I am designing a sculpture based on a Gothic window which will consist of a steel frame with 3 inset panels in cast resin. The panels will be the 3 larger interior ares in the drawing with detail on both faces. Each face will be moulded separately and then joined in a 'clamshell' type arrangement with the gap filled with rigid foam (possible with additional internal reinforcement).

The panels will have a lot of surface detail (based on a pattern made by primary school children) and the exterior surface will be metal filled resin (probably aluminium) and approximately 20mm thick, backed internally with several laminations of glass mat.

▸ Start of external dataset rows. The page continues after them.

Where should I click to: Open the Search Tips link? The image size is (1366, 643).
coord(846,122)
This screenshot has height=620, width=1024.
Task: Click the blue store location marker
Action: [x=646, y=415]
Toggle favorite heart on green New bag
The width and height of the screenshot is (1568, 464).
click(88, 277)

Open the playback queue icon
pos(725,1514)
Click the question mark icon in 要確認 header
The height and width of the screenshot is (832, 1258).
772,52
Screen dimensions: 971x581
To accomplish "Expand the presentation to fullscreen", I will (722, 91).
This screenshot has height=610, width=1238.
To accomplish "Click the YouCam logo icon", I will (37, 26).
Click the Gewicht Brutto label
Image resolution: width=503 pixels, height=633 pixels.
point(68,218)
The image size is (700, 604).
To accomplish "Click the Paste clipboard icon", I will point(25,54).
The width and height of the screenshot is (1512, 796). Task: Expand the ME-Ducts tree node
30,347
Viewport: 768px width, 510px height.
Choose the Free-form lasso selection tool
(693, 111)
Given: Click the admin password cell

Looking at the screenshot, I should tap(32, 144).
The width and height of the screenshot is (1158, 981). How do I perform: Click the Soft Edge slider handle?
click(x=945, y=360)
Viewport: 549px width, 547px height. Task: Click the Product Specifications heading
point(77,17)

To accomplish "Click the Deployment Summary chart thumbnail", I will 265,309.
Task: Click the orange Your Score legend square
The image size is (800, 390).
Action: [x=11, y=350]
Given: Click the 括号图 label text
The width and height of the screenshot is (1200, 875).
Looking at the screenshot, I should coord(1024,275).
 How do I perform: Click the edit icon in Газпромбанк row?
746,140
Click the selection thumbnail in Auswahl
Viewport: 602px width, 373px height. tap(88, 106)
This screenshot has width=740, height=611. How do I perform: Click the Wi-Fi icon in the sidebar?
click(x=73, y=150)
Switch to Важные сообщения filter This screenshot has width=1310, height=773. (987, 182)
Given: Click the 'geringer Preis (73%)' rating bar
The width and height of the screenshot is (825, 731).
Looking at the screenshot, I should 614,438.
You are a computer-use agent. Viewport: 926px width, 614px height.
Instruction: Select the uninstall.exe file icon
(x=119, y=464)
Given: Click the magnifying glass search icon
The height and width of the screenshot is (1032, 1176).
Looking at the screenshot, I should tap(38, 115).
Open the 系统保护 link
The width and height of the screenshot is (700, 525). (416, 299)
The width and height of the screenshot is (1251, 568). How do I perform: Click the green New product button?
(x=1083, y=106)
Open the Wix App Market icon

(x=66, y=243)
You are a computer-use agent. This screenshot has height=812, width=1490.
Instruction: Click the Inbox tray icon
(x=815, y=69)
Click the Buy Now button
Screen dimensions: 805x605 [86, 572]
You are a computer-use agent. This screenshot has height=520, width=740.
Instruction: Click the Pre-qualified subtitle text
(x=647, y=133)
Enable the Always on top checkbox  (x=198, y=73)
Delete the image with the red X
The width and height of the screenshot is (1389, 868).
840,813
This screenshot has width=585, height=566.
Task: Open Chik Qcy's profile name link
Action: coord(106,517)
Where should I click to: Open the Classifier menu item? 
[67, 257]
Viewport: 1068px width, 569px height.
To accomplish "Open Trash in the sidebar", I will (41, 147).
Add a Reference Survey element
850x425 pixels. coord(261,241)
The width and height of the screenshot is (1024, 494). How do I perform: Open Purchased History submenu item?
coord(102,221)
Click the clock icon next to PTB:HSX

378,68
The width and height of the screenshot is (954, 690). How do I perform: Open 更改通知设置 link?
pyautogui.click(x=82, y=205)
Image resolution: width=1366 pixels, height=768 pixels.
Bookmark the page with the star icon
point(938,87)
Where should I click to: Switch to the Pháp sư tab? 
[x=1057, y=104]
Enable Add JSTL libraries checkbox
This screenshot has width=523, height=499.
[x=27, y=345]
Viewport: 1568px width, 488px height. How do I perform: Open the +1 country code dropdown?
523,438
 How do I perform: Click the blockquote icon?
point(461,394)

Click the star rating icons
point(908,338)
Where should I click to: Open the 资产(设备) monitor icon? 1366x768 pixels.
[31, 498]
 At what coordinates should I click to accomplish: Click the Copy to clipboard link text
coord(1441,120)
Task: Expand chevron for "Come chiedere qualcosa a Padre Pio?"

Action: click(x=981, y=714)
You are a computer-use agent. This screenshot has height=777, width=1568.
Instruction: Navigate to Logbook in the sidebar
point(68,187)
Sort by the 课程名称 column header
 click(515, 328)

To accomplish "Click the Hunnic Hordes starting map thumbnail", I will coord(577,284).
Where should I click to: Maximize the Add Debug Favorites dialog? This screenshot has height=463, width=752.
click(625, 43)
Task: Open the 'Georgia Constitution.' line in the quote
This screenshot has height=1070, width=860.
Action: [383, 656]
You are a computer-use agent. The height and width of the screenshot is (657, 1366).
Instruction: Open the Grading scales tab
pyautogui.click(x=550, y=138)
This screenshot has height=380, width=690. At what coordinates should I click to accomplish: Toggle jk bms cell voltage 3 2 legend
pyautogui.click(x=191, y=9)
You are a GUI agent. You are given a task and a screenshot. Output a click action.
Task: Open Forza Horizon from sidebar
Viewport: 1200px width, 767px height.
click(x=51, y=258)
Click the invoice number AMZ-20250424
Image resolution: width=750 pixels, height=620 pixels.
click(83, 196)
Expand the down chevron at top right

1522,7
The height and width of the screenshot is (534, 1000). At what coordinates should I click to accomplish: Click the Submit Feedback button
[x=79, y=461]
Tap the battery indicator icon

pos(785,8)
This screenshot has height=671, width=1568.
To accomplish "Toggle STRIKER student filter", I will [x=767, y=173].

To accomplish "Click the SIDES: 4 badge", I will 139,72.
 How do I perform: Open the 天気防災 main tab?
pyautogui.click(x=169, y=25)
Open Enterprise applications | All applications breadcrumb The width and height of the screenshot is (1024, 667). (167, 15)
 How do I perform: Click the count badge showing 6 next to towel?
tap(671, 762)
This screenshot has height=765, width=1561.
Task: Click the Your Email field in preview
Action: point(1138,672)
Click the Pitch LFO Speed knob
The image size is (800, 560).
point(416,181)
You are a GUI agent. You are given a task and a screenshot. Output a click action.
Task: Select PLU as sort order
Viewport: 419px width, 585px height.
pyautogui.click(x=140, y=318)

These panels will be bolted to the steel structure via weld brackets. They are not inherently structural but will be subject to light loads form flexing of the main structure plus wind loads etc.

In the past I have used polyester resin for this application but had problems with casting defects largely caused by the high viscosity of the resin plus metal powder. I have had much better results with PU casting resin for smaller, well supported castings but I'm not sure how it would bear up under long term outdoor exposure.

So I am looking for nay thoughts on the relative merits of PU vs polyester for this application. The mouldings should have a life of at least 10 years outdoors in a temperate climate (UK).


  • $\begingroup$ Why limit yourself to just polyester or polyurethane? Epoxy resins are available in a wide range of viscosities and you can always customize the resins by adding UV inhibitors to the resin or get a resin with UV inhibitors already added. $\endgroup$ Commented Jun 23, 2016 at 17:17

1 Answer 1


Polyurethane is the better choice

Both polyurethane and polyester resins need UV inhibitors added to form UV-resistance. The polyurethane will hold up fairly well to UV with the metal filings, and can handle the molding defects better.

However, a composite of the two may be better

Polyester can be handled with styrene addition. This lowers the viscosity of the working laminate and allows for a longer cure time, to resolve any problems. Additionally, polyester and other epoxy resins bond well to steel when using a methacrylate based adhesive. It may be best to coat your foam with polyester first for structure, and bond it to the steel, then cover with the final layer of polyurethane and metal filings.